I'm studying a bit of quantum comptuing and I've seen qubits being represented as tensor products. I don't understand why. 
It seems that tensor products make a good framework for quantum mechanics, but to represent what?
 A: I like Nielsen and Chuang's approach to this question (from "Quantum Computation and Quantum Information").  Ultimately, the connection between quantum mechanics and linear algebra requires some set of "postulates".  The postulates chosen by Nielson and Chuang which address your concerns are as follows:

Postulate 1: Associated to any isolated physical system is a complex vector space with inner product (that is, a Hilbert space) known as the state space of the system. The system is completely described by its state vector, which is a unit vector in the system's state space.

I presume that this is a fact you're already more or less comfortable with.  Intuitively, I think about it as follows: the number of dimensions in a state space corresponds to the number of "mutually exclusive" configurations.  For instance, a photon propogating at a fixed frequency along a fixed axis has a two-dimensional state space of polarizations.  Light which is vertically polarized has a $0$ percent chance of being horizontally polarized and vice versa.  Each possible polarization can be characterized as a complex linear combination of these two states.
Regarding composite systems, we have the following.

Postulate 4: The state space of a composite physical system is the tensor product of the state spaces of the component physical systems. Moreover, if we have systems numbered $1$ through $n$, and system number $i$ is prepared in the state $|\psi_i\rangle$, then the joint state of the total system is $|\psi_1\rangle ⊗ |\psi_2\rangle ⊗ · · · ⊗ |\psi_n\rangle$.
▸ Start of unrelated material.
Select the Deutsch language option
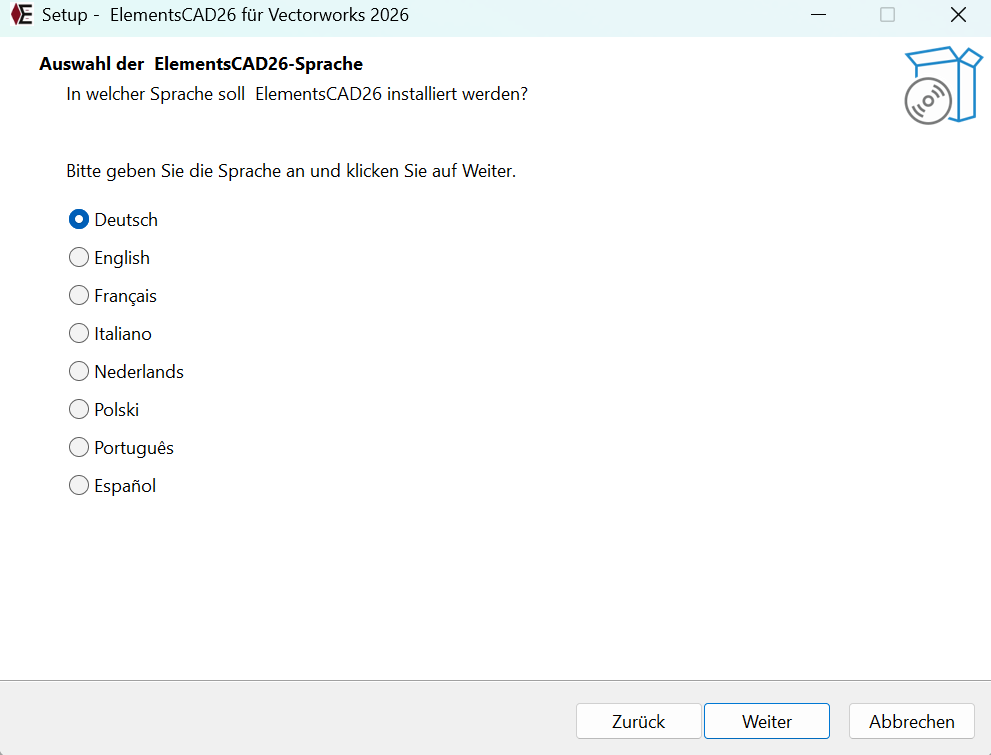The height and width of the screenshot is (755, 991). point(79,220)

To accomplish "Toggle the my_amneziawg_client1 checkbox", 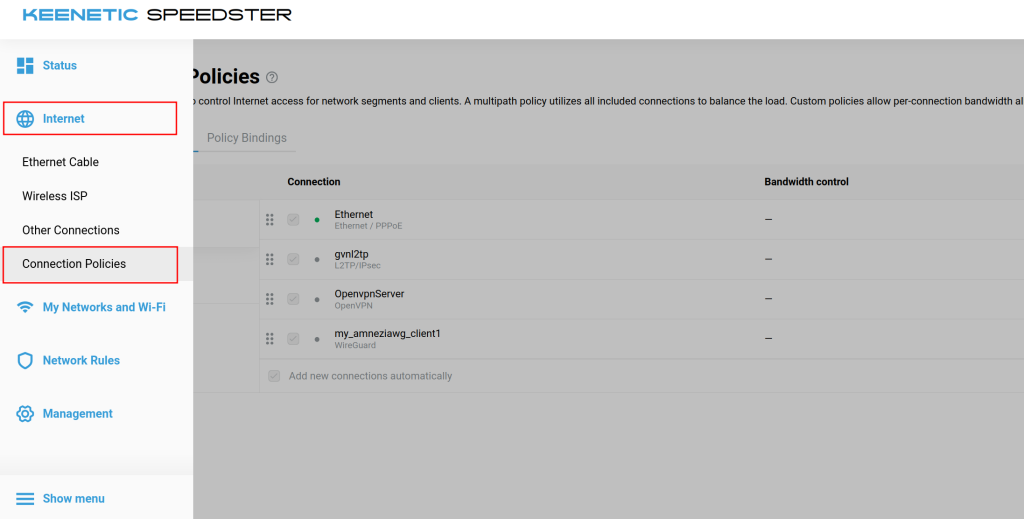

I'll paraphrase their heuristic justification, focusing on the case of two systems.  Suppose that system $\mathcal A$ has a state space spanned by basis $\psi_1,\dots,\psi_n$ and that system $\mathcal B$ has a state space spanned by $\phi_1,\dots,\phi_m$.  We can take this to mean that system $\mathcal A$ has $n$ mutually exclusive configurations and system $\mathcal B$ has $m$ such configurations.
If $\mathcal A$ is prepared in state $\psi_i$ and $\mathcal B$ is prepared in state $\phi_j$, then we should expect that there is a $0$ probability that the combined system will be measured in state $\phi_p,\psi_q$ whenever $i \neq p$ or $j \neq q$.  With this intuition, we can deduce that our composite system (if it can be described with some state space) has a state space with orthonormal basis
$$
\{|\psi_i \phi_j \rangle : 1 \leq i \leq n,  1 \leq j \leq m\}
$$
where the state $|\psi_i\phi_j \rangle$ characterizes the composite system $\mathcal{AB}$ in which system $\mathcal A$ is prepared in state $\psi_i$ and system $\mathcal B$ is prepared in state $\phi_j$.
Loosely speaking, this construction (allowing for "superpositions") leads to the characterization of the combined system with the new Hilbert space $H_{\mathcal A} \otimes H_{\mathcal B}$.